Répondant à l’Arménie, le représentant de l’Azerbaïdjan s’est étonné que son homologue ait cherché à décrire devant la communauté internationale son pays comme « un ilot de démocratie ».  Or, les nouvelles autorités n’ont pas hésité à jeter l’opprobre sur leurs prédécesseurs, confirmant ce que l’Azerbaïdjan a toujours proclamé.  Pourquoi le nouveau Gouvernement d’Erevan devrait être perçu comme différent des gouvernements précédents? s’est demandé le représentant.  Le Nagorno-Karabakh, a-t-il insisté, restera azerbaidjanais, s’étonnant aussi que l’Arménie parle aujourd’hui de solution pacifique alors qu’elle n’a jamais fait preuve de pacifisme par le passé, comme en témoigne l’assassinat brutal de civils et leur expulsion.  La vérité est que l’Azerbaïdjan est occupé par l’Arménie qui s’y livre à un nettoyage ethnique et propage des discours de haine, y compris par la voix de personnalités publiques et politiques. Toute tentative de l’Arménie d’encourager la sécession du Nagorno-Karabakh est et sera toujours considérée comme illégale du point de vue du droit international.  Le Conseil de sécurité a l’a confirmé: le Nagorno-Karabakh est partie intégrante de l’Azerbaïdjan, a martelé le représentant.

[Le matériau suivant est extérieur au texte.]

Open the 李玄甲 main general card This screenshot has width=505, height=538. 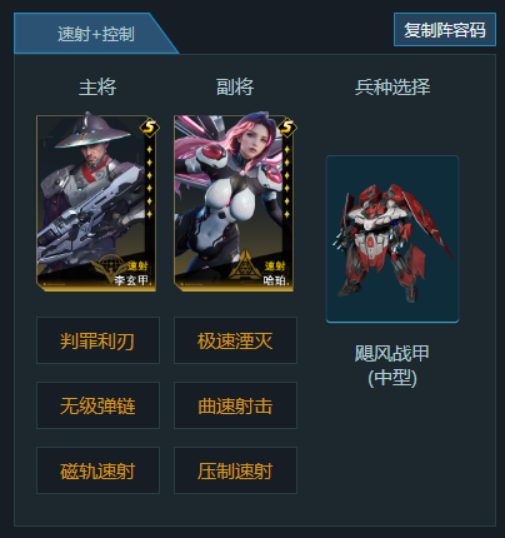coord(96,201)
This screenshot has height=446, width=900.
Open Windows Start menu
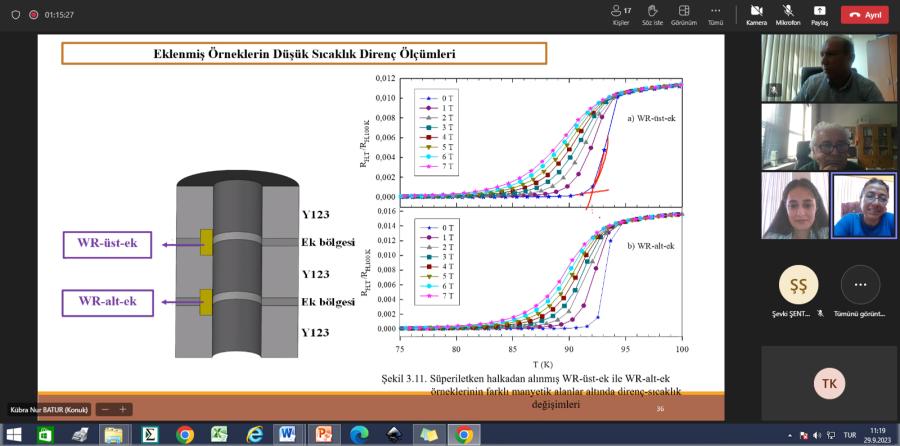[14, 435]
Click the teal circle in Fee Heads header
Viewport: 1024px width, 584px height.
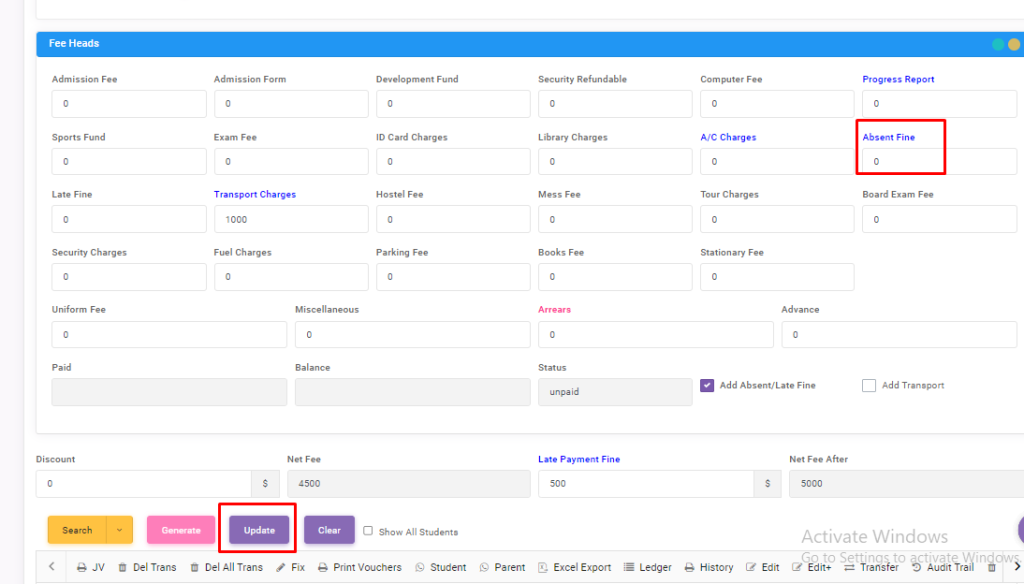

Son homologue de l’Arménie l’a découragé de faire un parallèle entre la situation des droits de l’homme et de la démocratie entre leurs deux pays.  L’Azerbaïdjan est « une menace existentielle » pour le peuple du Nagorno-Karabakh, a-t-il répété, soulignant que dans son pays « nos minorités sont représentées au Parlement et leurs droits sont respectés ».  Il s’est étonné que les propos de l’Azerbaïdjan contrastent autant avec les rapports des organisations internationales.  Lors de l’offensive de 2016 contre les peuples du Nagorno-Karabakh, les forces azerbaïdjanaises ont exécuté et mutilé des corps, en ciblant des groupes vulnérables et des minorités yézidies, a-t-il affirmé.  L’Azerbaïdjan s’emploie à détruire toute trace de civilisation dans ces territoires, a-t-il accusé.

Reprenant de nouveau la parole, le représentant de l’Azerbaïdjan a déclaré; c’est l’Arménie qui méprise les règles du droit international.  Contrairement aux autres États de la région, l’Arménie se veut monoethnique, comme en atteste l’expulsion des non-Arméniens dont les Azerbaïdjanais.